## Stored data entries
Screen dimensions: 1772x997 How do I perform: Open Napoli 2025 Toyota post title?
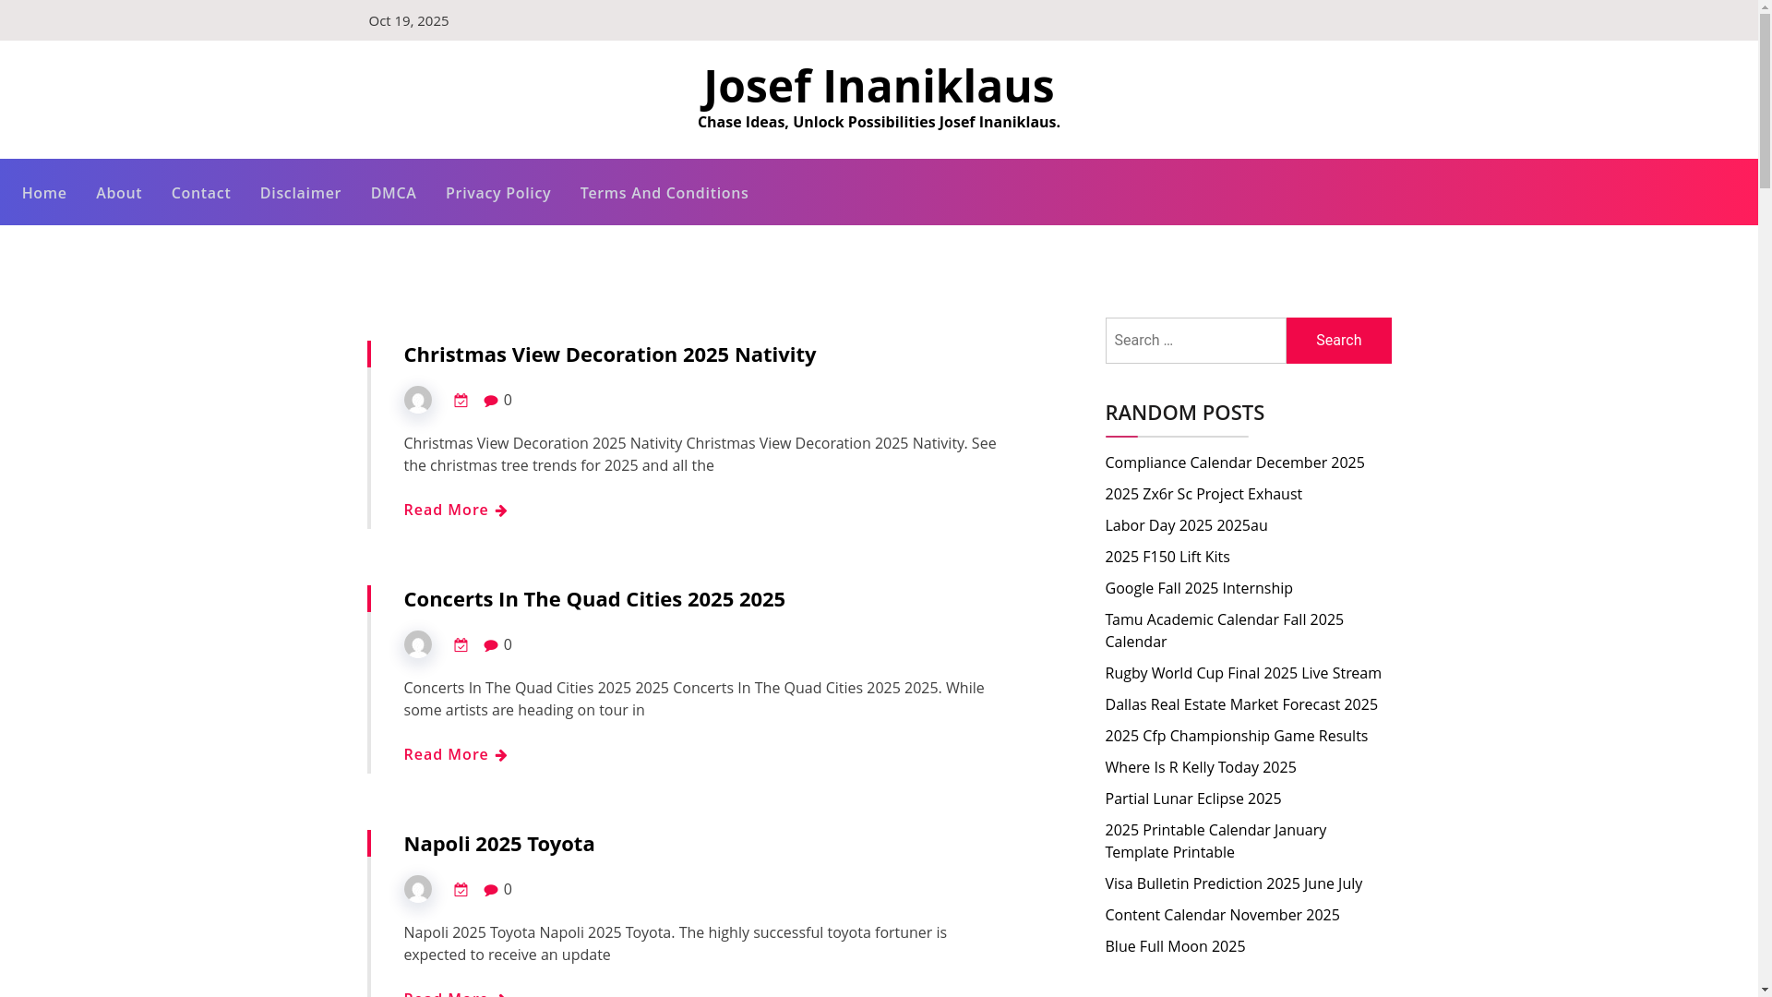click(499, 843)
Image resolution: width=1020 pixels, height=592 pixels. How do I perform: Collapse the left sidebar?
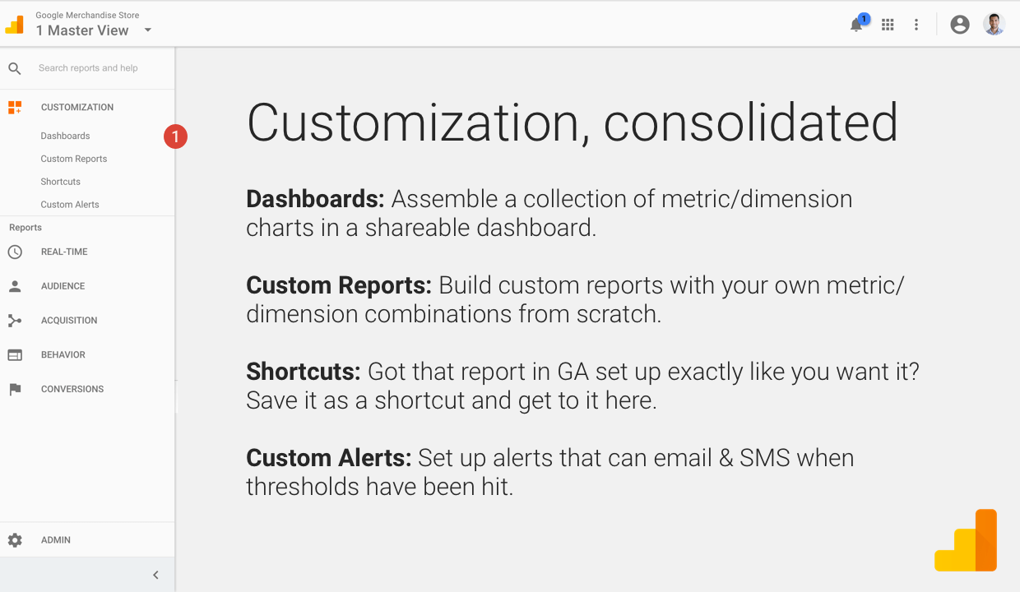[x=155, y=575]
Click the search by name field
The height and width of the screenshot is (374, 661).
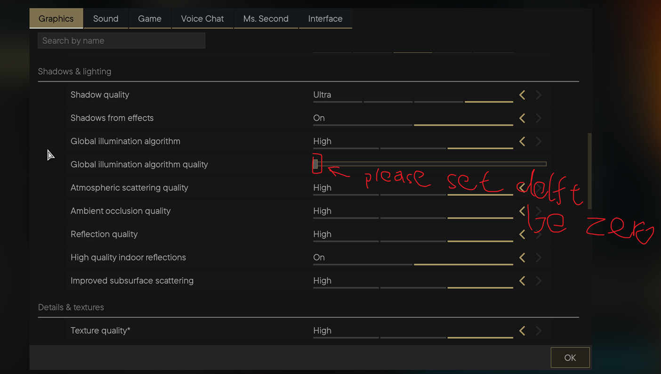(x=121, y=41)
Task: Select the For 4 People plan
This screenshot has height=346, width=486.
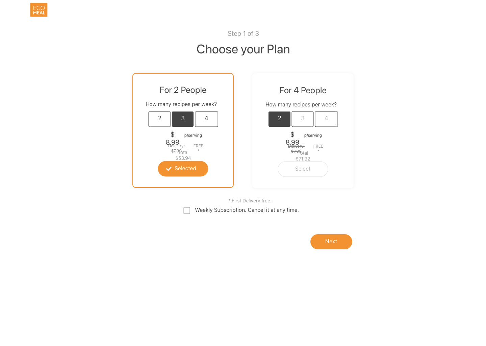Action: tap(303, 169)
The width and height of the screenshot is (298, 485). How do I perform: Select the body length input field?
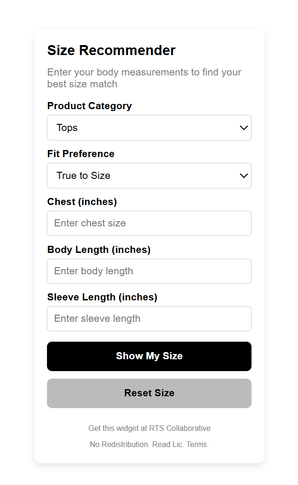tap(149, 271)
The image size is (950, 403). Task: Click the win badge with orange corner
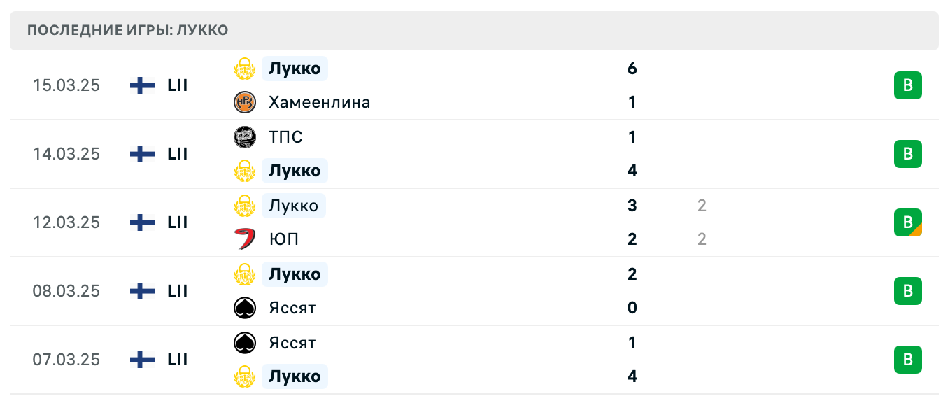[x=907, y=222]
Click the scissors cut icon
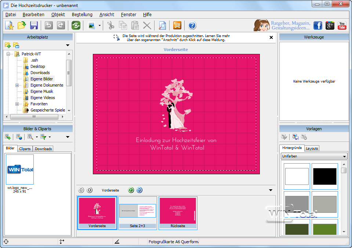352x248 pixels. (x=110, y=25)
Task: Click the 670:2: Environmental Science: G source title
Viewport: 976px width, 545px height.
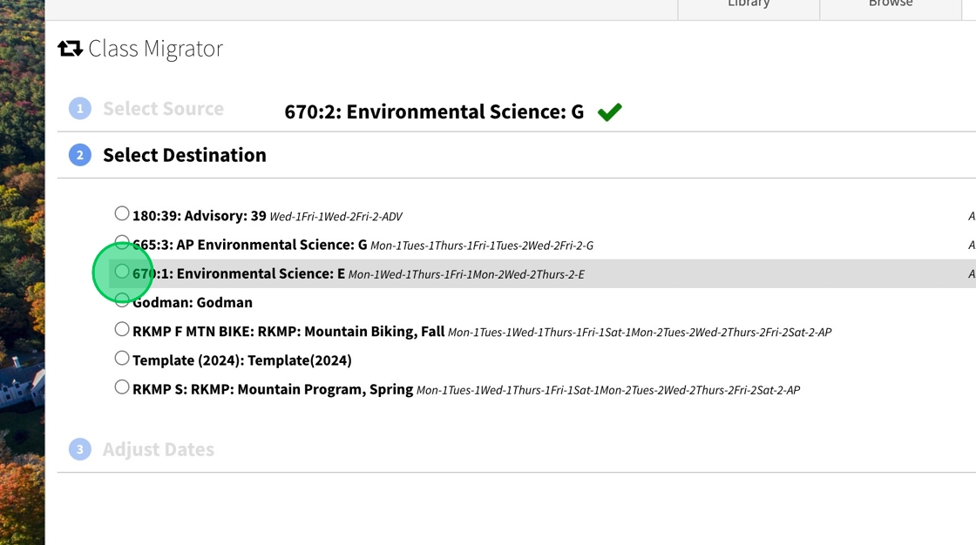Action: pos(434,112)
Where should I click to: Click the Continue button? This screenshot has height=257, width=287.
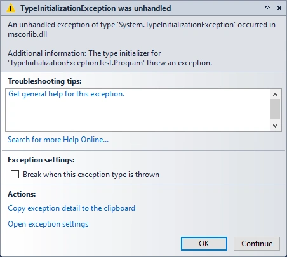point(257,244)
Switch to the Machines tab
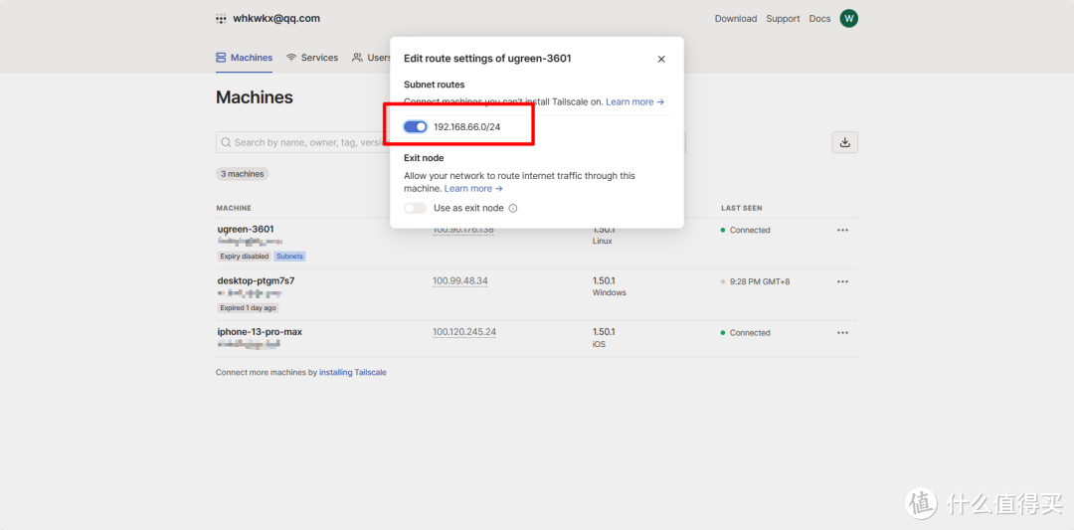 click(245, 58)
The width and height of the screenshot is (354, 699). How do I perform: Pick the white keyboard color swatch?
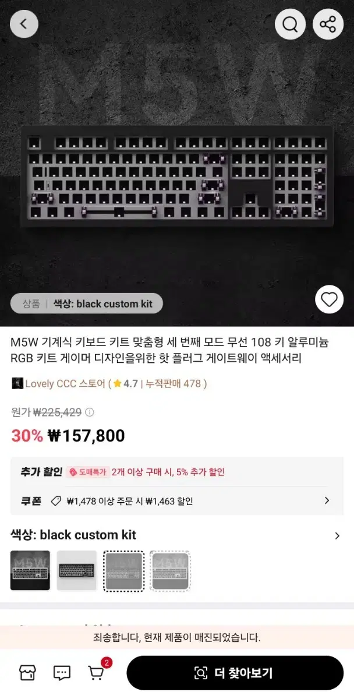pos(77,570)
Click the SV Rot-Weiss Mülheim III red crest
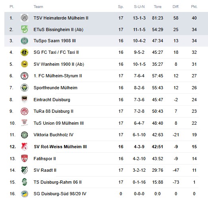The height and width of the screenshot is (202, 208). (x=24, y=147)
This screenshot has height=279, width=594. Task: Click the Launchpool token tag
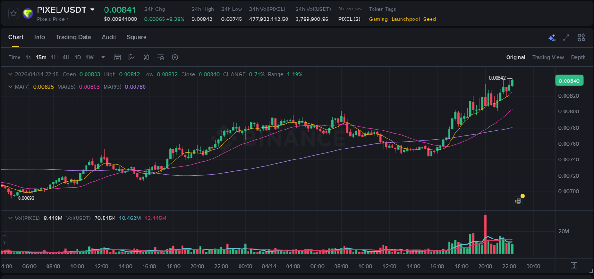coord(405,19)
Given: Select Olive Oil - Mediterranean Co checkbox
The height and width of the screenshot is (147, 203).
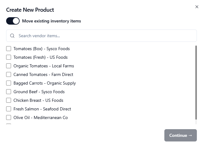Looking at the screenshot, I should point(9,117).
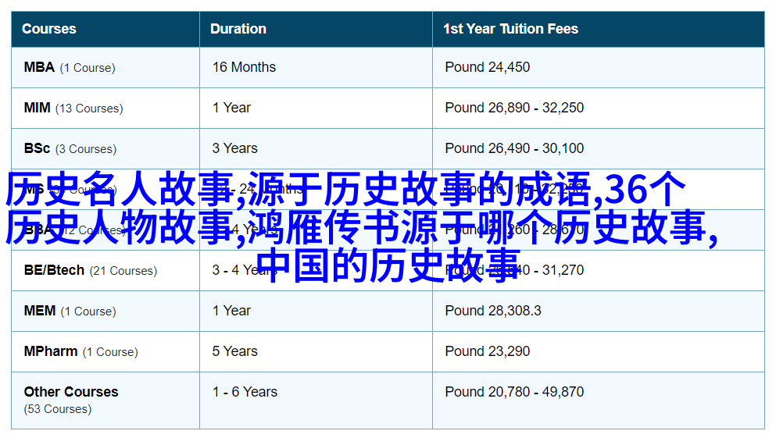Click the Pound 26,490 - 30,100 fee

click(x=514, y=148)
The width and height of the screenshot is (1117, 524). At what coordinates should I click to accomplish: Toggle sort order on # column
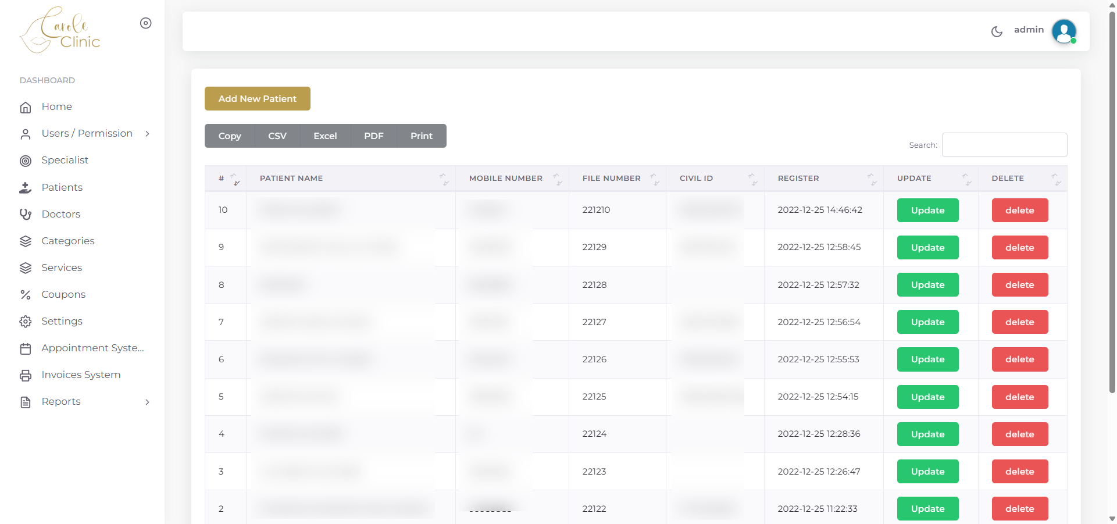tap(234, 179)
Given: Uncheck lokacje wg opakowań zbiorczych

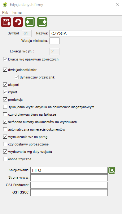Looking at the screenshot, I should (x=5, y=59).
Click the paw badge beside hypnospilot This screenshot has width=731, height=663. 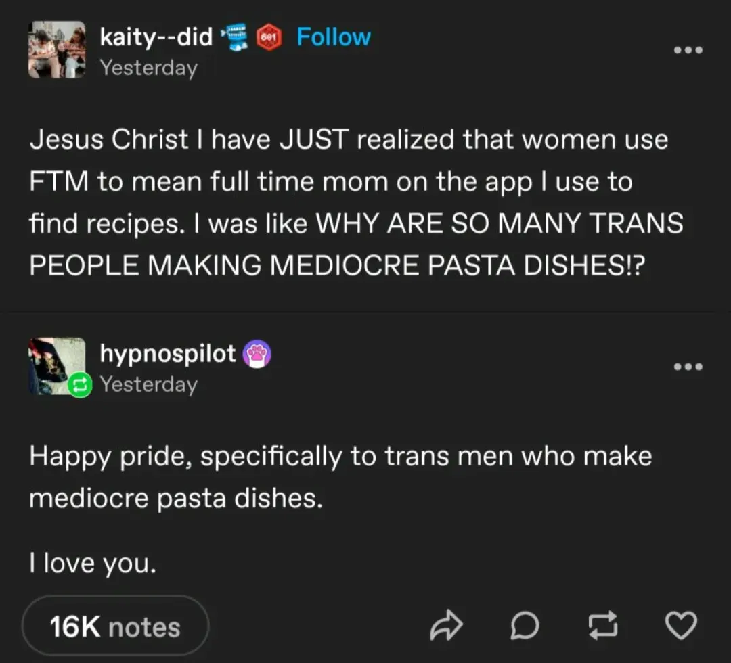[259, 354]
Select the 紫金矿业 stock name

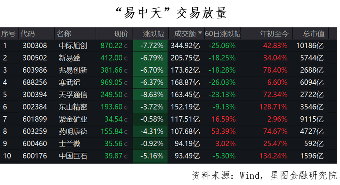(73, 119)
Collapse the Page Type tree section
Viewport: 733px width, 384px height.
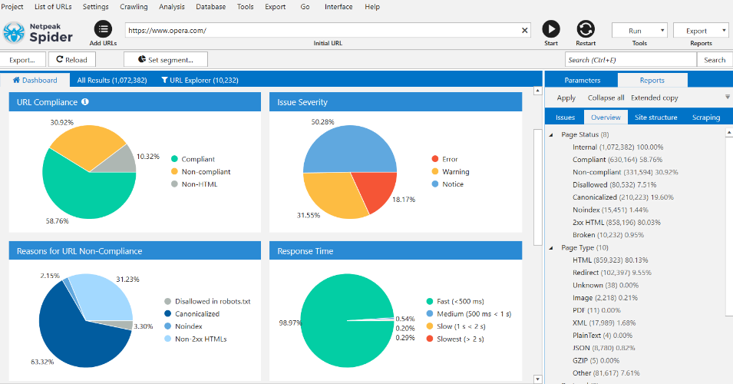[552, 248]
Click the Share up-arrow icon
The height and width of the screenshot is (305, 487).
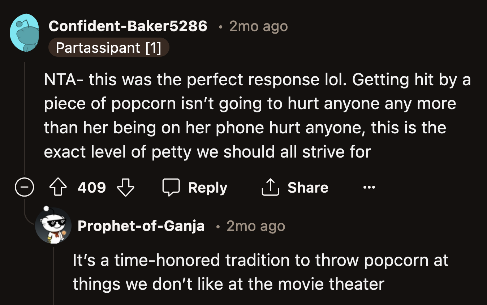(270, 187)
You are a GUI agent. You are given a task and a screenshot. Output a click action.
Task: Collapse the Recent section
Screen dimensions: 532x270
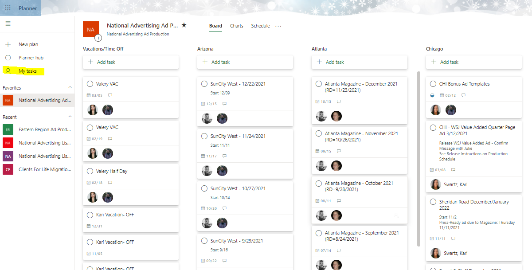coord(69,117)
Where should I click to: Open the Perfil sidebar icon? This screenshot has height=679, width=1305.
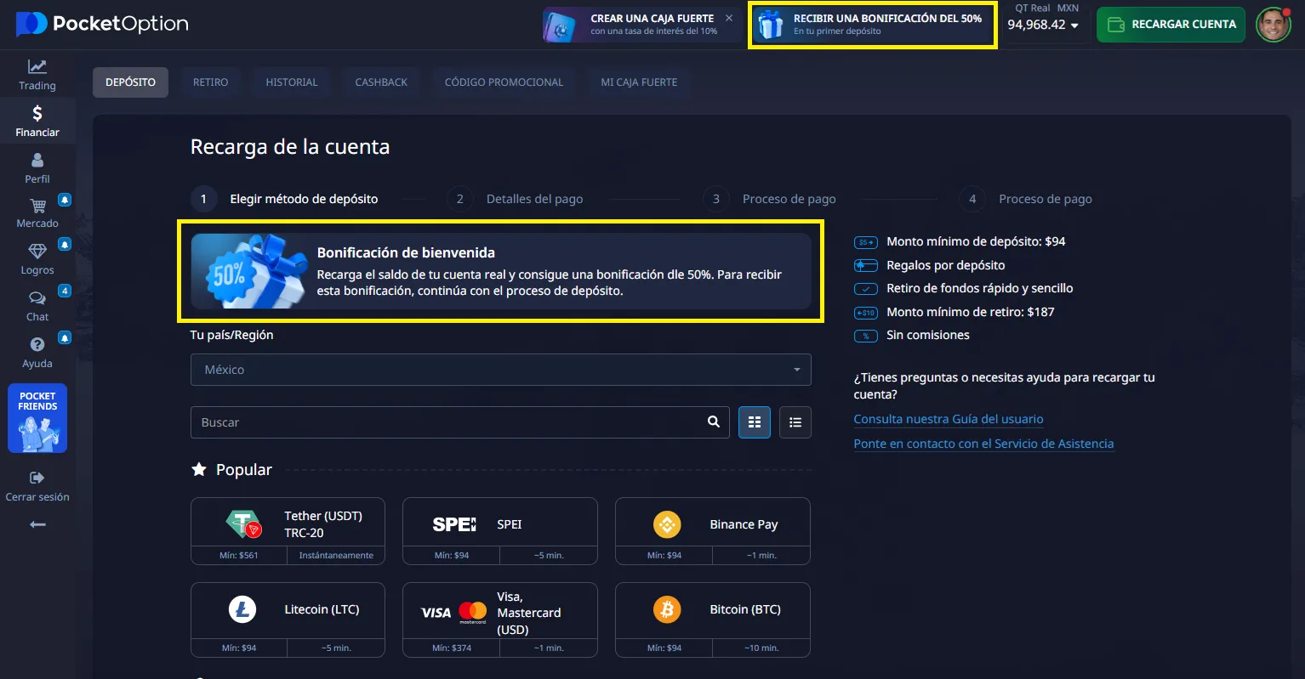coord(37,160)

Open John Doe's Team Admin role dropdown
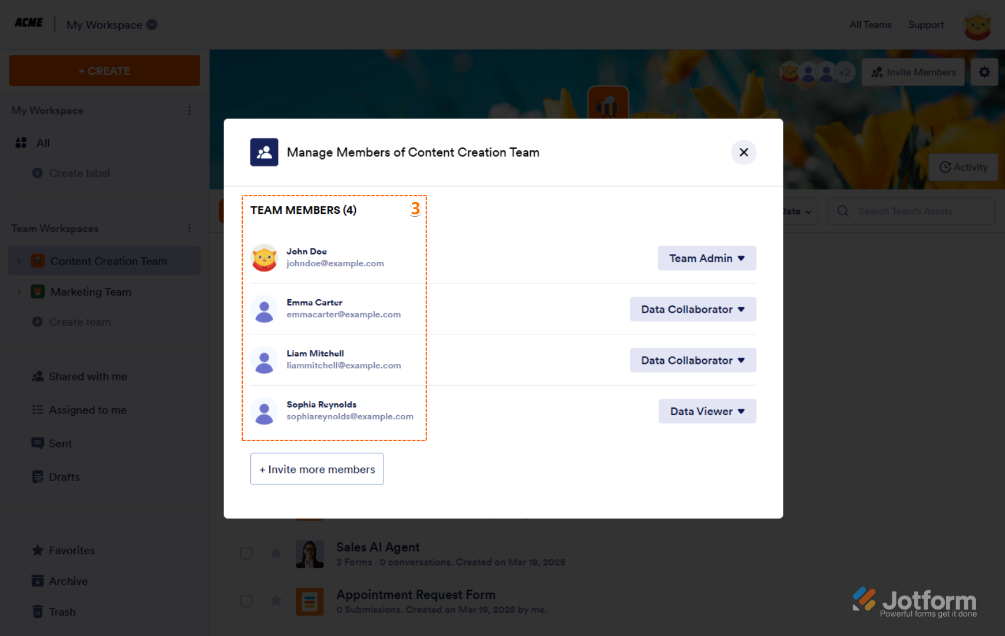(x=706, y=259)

## The task
Provide the count of lines above that contain "section", without any other words.

## Response area
2